You can download Maatkit from Google Code at <http://code.google.com/p/maatkit/>, or you can get any of the tools easily with a command like the following:

   wget http://www.maatkit.org/get/toolname
   or
   wget http://www.maatkit.org/trunk/toolname

Where "toolname" can be replaced with the name (or fragment of a name) of any of the Maatkit tools. Once downloaded, they're ready to run; no installation is needed. The first URL gets the latest released version of the tool, and the second gets the latest trunk code from Subversion.

ENVIRONMENT

The environment variable "MKDEBUG" enables verbose debugging output in all of the Maatkit tools:

   MKDEBUG=1 mk-....

SYSTEM REQUIREMENTS

You need Perl, DBI, DBD::mysql, and some core packages that ought to be installed in any reasonably new version of Perl.

BUGS

For list of known bugs see <http://www.maatkit.org/bugs/mk-slave-prefetch>.

Please use Google Code Issues and Groups to report bugs or request support: <http://code.google.com/p/maatkit/>. You can also join #maatkit on Freenode to discuss Maatkit.

Please include the complete command-line used to reproduce the problem you are seeing, the version of all MySQL servers involved, the complete output of the tool when run with ``--version'', and if possible, debugging output produced by running with the "MKDEBUG=1" environment variable.

COPYRIGHT, LICENSE AND WARRANTY

This program is copyright 2007-2010 Baron Schwartz. Feedback and improvements are welcome.

THIS PROGRAM IS PROVIDED ``AS IS'' AND WITHOUT ANY EXPRESS OR IMPLIED WARRANTIES, INCLUDING, WITHOUT LIMITATION, THE IMPLIED WARRANTIES OF MERCHANTIBILITY AND FITNESS FOR A PARTICULAR PURPOSE.

This program is free software; you can redistribute it and/or modify it under the terms of the GNU General Public License as published by the Free Software Foundation, version 2; OR the Perl Artistic License.

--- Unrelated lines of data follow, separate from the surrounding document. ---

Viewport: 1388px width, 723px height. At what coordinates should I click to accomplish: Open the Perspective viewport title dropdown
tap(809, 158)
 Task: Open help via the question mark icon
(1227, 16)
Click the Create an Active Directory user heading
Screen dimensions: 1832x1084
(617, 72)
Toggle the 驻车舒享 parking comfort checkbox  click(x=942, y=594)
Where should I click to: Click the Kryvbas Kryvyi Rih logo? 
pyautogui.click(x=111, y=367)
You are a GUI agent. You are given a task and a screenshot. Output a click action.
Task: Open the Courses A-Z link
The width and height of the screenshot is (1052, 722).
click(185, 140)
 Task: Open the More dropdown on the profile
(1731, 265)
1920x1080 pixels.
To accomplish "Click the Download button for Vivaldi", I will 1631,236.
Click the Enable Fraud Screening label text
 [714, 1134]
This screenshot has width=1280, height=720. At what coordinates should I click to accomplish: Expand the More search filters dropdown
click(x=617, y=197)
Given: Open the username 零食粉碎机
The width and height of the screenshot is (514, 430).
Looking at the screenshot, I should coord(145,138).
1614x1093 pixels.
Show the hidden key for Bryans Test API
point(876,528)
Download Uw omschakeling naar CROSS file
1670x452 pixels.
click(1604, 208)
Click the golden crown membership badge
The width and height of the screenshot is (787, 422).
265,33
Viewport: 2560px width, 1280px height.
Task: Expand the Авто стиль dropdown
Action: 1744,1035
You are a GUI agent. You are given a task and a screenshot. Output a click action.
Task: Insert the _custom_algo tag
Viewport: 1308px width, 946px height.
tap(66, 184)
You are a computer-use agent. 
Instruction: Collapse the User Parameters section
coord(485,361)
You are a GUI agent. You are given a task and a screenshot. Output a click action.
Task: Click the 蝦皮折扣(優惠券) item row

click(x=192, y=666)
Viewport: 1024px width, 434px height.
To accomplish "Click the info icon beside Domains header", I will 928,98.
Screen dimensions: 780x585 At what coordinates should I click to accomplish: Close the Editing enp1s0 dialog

On UNIX and similar systems, you can issue `man perlgpl' or `man perlartistic' to read these licenses.

You should have received a copy of the GNU General Public License along with this program; if not, write to the Free Software Foundation, Inc., 59 Temple Place, Suite 330, Boston, MA 02111-1307 USA.

AUTHOR

Baron Schwartz, Daniel Nichter

ABOUT MAATKIT

This tool is part of Maatkit, a toolkit for power users of MySQL. Maatkit was created by Baron Schwartz; Baron and Daniel Nichter are the primary code contributors. Both are employed by Percona. Financial support for Maatkit development is primarily provided by Percona and its clients.

VERSION

This manual page documents Ver 1.0.19 Distrib 6652 $Revision: 6644 $.